Material provided:
—————

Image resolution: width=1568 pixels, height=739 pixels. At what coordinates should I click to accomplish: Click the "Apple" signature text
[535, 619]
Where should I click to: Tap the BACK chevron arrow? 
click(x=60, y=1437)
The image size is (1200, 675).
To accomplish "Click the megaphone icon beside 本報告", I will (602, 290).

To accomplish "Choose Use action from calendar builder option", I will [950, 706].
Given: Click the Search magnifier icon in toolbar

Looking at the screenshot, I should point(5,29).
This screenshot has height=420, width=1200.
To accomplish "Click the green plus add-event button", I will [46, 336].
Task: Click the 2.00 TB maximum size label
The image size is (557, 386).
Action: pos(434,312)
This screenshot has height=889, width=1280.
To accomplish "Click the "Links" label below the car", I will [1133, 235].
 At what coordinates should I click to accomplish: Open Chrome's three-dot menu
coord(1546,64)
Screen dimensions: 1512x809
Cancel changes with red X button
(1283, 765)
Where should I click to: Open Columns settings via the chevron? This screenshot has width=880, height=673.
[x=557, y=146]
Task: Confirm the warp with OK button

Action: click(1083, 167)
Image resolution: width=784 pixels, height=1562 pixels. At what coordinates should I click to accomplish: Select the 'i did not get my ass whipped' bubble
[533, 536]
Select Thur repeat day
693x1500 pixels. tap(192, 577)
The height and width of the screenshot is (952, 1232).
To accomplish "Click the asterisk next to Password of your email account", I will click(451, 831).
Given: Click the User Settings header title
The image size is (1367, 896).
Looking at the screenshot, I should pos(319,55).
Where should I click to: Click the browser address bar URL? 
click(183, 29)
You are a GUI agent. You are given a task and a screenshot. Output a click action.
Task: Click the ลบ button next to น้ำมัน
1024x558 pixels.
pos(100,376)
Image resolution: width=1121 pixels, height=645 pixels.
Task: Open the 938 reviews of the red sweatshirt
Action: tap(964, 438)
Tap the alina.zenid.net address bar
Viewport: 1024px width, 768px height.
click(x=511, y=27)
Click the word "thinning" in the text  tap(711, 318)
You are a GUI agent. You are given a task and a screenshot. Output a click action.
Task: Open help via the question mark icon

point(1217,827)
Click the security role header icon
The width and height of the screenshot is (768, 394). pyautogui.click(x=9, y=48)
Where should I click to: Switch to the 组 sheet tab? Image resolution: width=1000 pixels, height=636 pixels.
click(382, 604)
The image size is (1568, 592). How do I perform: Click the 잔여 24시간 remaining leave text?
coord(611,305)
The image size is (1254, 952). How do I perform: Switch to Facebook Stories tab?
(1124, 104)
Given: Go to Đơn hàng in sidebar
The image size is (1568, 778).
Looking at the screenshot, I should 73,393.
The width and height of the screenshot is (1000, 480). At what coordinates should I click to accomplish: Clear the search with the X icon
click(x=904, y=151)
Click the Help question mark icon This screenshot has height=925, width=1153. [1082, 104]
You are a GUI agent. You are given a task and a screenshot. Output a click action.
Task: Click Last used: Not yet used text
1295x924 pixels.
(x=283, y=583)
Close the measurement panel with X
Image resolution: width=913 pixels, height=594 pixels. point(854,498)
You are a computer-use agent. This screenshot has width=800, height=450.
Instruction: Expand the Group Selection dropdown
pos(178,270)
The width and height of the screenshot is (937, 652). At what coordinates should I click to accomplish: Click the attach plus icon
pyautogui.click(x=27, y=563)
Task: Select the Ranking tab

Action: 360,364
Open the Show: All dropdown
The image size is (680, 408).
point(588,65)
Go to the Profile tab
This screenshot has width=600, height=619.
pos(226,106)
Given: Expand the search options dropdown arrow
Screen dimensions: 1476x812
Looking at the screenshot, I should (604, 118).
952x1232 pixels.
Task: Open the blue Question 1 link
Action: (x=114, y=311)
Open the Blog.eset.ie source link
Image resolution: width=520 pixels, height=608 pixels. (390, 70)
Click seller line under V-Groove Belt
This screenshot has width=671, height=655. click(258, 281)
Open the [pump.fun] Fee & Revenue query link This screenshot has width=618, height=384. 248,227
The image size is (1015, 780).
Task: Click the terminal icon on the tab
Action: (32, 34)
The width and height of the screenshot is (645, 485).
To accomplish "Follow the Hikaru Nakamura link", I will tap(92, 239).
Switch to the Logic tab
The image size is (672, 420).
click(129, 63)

—————

How to complete this task:
The whole listing above is to be copied exactly.

Exercise answer:
Image resolution: width=1568 pixels, height=739 pixels. At what coordinates should I click to accomplish: Click the "Apple" signature text
[535, 619]
Where should I click to: Tap the BACK chevron arrow? 
click(x=60, y=1437)
The image size is (1200, 675).
To accomplish "Click the megaphone icon beside 本報告", I will (602, 290).

To accomplish "Choose Use action from calendar builder option", I will [950, 706].
Given: Click the Search magnifier icon in toolbar

Looking at the screenshot, I should point(5,29).
This screenshot has height=420, width=1200.
To accomplish "Click the green plus add-event button", I will [46, 336].
Task: Click the 2.00 TB maximum size label
The image size is (557, 386).
Action: pos(434,312)
This screenshot has height=889, width=1280.
To accomplish "Click the "Links" label below the car", I will [1133, 235].
 At what coordinates should I click to accomplish: Open Chrome's three-dot menu
coord(1546,64)
Screen dimensions: 1512x809
Cancel changes with red X button
(1283, 765)
Where should I click to: Open Columns settings via the chevron? This screenshot has width=880, height=673.
[x=557, y=146]
Task: Confirm the warp with OK button

Action: click(1083, 167)
Image resolution: width=784 pixels, height=1562 pixels. At what coordinates should I click to accomplish: Select the 'i did not get my ass whipped' bubble
[533, 536]
Select Thur repeat day
693x1500 pixels. tap(192, 577)
The height and width of the screenshot is (952, 1232).
To accomplish "Click the asterisk next to Password of your email account", I will click(451, 831).
Given: Click the User Settings header title
The image size is (1367, 896).
Looking at the screenshot, I should pos(319,55).
Where should I click to: Click the browser address bar URL? 
click(183, 29)
You are a GUI agent. You are given a task and a screenshot. Output a click action.
Task: Click the ลบ button next to น้ำมัน
1024x558 pixels.
pos(100,376)
Image resolution: width=1121 pixels, height=645 pixels.
Task: Open the 938 reviews of the red sweatshirt
Action: tap(964, 438)
Tap the alina.zenid.net address bar
Viewport: 1024px width, 768px height.
click(x=511, y=27)
Click the word "thinning" in the text  tap(711, 318)
You are a GUI agent. You are given a task and a screenshot. Output a click action.
Task: Open help via the question mark icon

point(1217,827)
Click the security role header icon
The width and height of the screenshot is (768, 394). pyautogui.click(x=9, y=48)
Where should I click to: Switch to the 组 sheet tab? Image resolution: width=1000 pixels, height=636 pixels.
click(382, 604)
The image size is (1568, 592). How do I perform: Click the 잔여 24시간 remaining leave text?
coord(611,305)
The image size is (1254, 952). How do I perform: Switch to Facebook Stories tab?
(1124, 104)
Given: Go to Đơn hàng in sidebar
The image size is (1568, 778).
Looking at the screenshot, I should 73,393.
The width and height of the screenshot is (1000, 480). At what coordinates should I click to accomplish: Clear the search with the X icon
click(x=904, y=151)
Click the Help question mark icon This screenshot has height=925, width=1153. [1082, 104]
You are a GUI agent. You are given a task and a screenshot. Output a click action.
Task: Click Last used: Not yet used text
1295x924 pixels.
(x=283, y=583)
Close the measurement panel with X
Image resolution: width=913 pixels, height=594 pixels. point(854,498)
You are a computer-use agent. This screenshot has width=800, height=450.
Instruction: Expand the Group Selection dropdown
pos(178,270)
The width and height of the screenshot is (937, 652). At what coordinates should I click to accomplish: Click the attach plus icon
pyautogui.click(x=27, y=563)
Task: Select the Ranking tab

Action: 360,364
Open the Show: All dropdown
The image size is (680, 408).
point(588,65)
Go to the Profile tab
This screenshot has width=600, height=619.
pos(226,106)
Given: Expand the search options dropdown arrow
Screen dimensions: 1476x812
Looking at the screenshot, I should (604, 118).
952x1232 pixels.
Task: Open the blue Question 1 link
Action: (x=114, y=311)
Open the Blog.eset.ie source link
Image resolution: width=520 pixels, height=608 pixels. (390, 70)
Click seller line under V-Groove Belt
This screenshot has width=671, height=655. click(258, 281)
Open the [pump.fun] Fee & Revenue query link This screenshot has width=618, height=384. 248,227
The image size is (1015, 780).
Task: Click the terminal icon on the tab
Action: (32, 34)
The width and height of the screenshot is (645, 485).
To accomplish "Follow the Hikaru Nakamura link", I will tap(92, 239).
Switch to the Logic tab
The image size is (672, 420).
click(129, 63)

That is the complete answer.